One way to raise the issue is outlined below:4,5
- Always address the patient’s presenting complaint first, without bringing up weight, even if their current problem is being caused by their excessive weight.
- Include weight measurement in a standard set of observations (for example start with pulse, blood pressure, listen to the heart, measure height and then weight). Often this is already done by the practice nurse but if not it is a good way to begin.
- Broach the topic of weight with an open ended question such as ‘we have not talked about your weight for a while, what are your thoughts about your current weight?’ Do not immediately blame all the patient’s health problems on their weight or attempt to use scare tactics such as ‘if you do not lose weight then you will have a heart attack’. Although said with good intentions it may alienate the patient and may be offensive.
- Set a weight goal. This should be a sensible goal such as a 5-10% reduction in body weight over 6 months. Enquire about any previous weight loss attempts. Also highlight the benefits of weight loss, such as a reduction in blood pressure or better blood sugar level control.
- Give the patient some education about dieting and exercise. Give the patient some straight forward, easy to follow advice about good diet and the required amounts of exercise. Some patients may benefit from a referral to a dietitian if they have specific dietary requirements.
- Good follow-up of the patient is very important. At follow-up, ask about the patient about adherence to their diet and exercise plans. Provide plenty of encouragement to patients to further motivate them.
It is important to set aside enough time when dealing with weight issues as this cannot be done properly as just a side note in a standard consultation.

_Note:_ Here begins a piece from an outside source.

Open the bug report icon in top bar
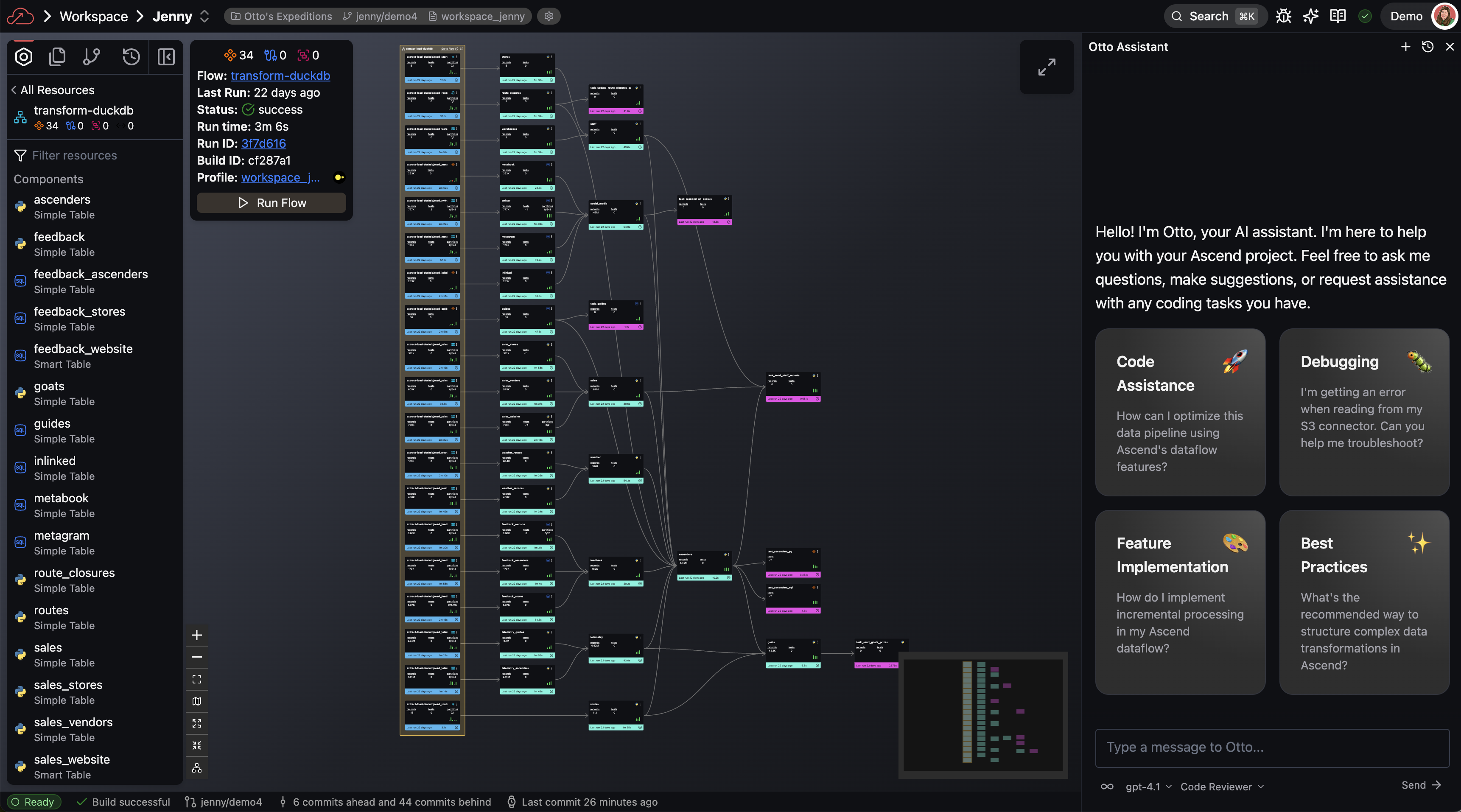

Some patients will not be ready to confront their weight or to do anything to change it. In these patients it is very important not to ignore the issue. For such patients it may be worth starting by just planting the idea in their minds. For example, measuring their weight on a regular basis to get them more comfortable at first and then broaching the issue at a later date when they will be ready to address the issue and to change.6
Weight can be a very sensitive topic but it is also a very important one. For this reason it is important to raise the issue of weight with all overweight or obese patients. If done in a sensitive manner most patients are willing to discuss their weight and to receive advice about how to help lose weight.
- Michie S. Talking to primary care patients about weight: A study of GPs and practice nurses in the UK. Psychology, Health & Medicine 2007; 12(5): 521 – 25.

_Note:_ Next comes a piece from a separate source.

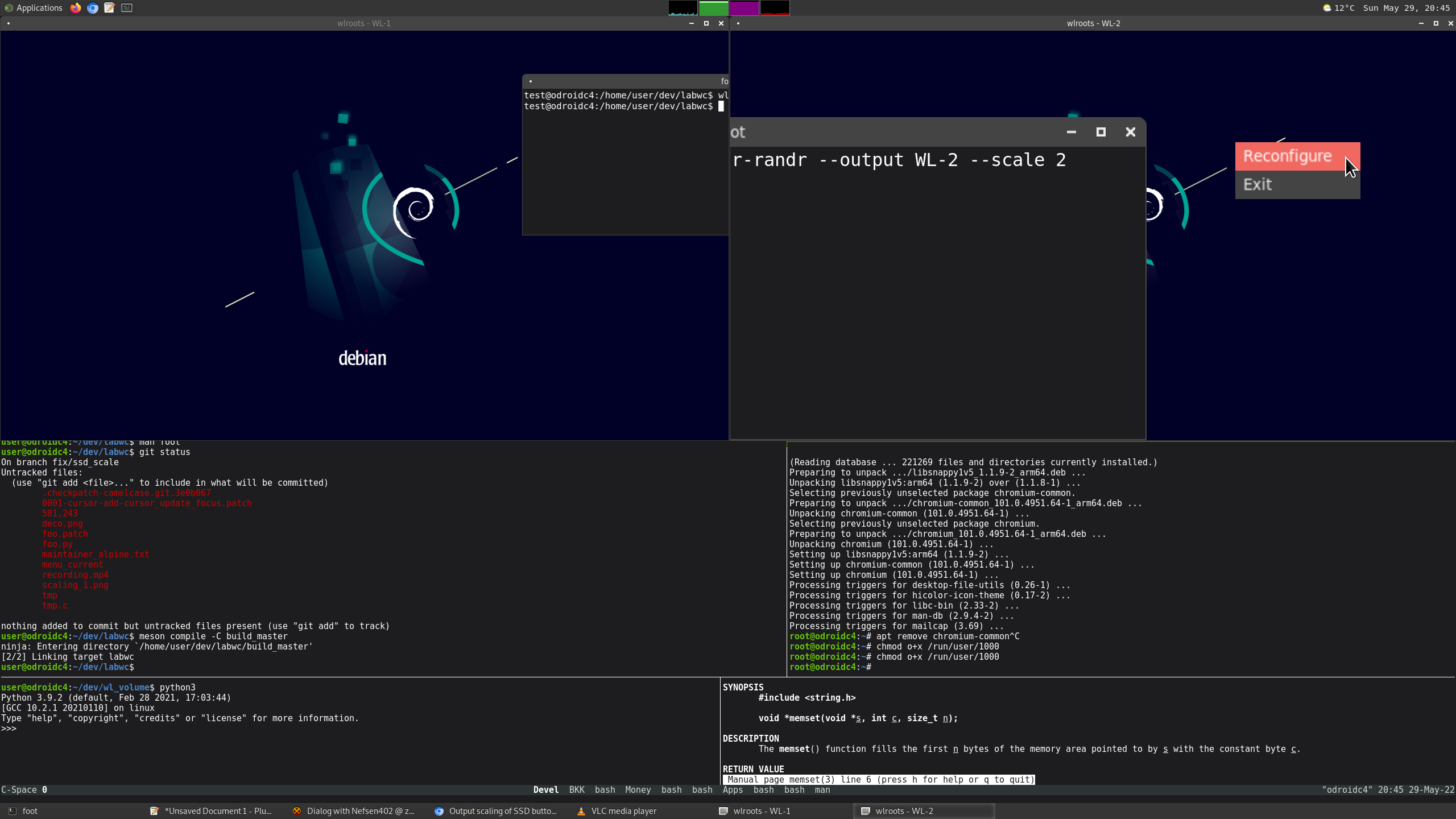The width and height of the screenshot is (1456, 819).
Task: Select the foot terminal icon in the taskbar
Action: coord(30,810)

- Klumbiene J, Petkeviciene J, Vaisvalavicius V, Miseviciene I. Advising overweight persons about diet and physical activity in primary health care: Lithuanian health behaviour monitoring study. BMC Public Health 2006; 6: 30-6.

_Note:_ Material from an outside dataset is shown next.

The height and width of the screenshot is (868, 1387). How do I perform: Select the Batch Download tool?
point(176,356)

- Potter M, Vu J, Croughan-Minihane M. Weight Management: What Patients Want from Their Primary Care Physicians. J Fam Prac 2001; 50(6): 513-20.
- Weight Control Information Network. Talking With Patients About Weight Loss: Tips for Primary Care Professionals. National Institutes of Health. 2007.
- Wadden T, Stunkard A. handbook of Obesity Treatment. Guilford Press. 2002.
- Perrina E, Finkleb J, Benjamina J. Obesity prevention and the primary care pediatrician’s office. Curr Opin Pediatr 2007; 19: 354–61.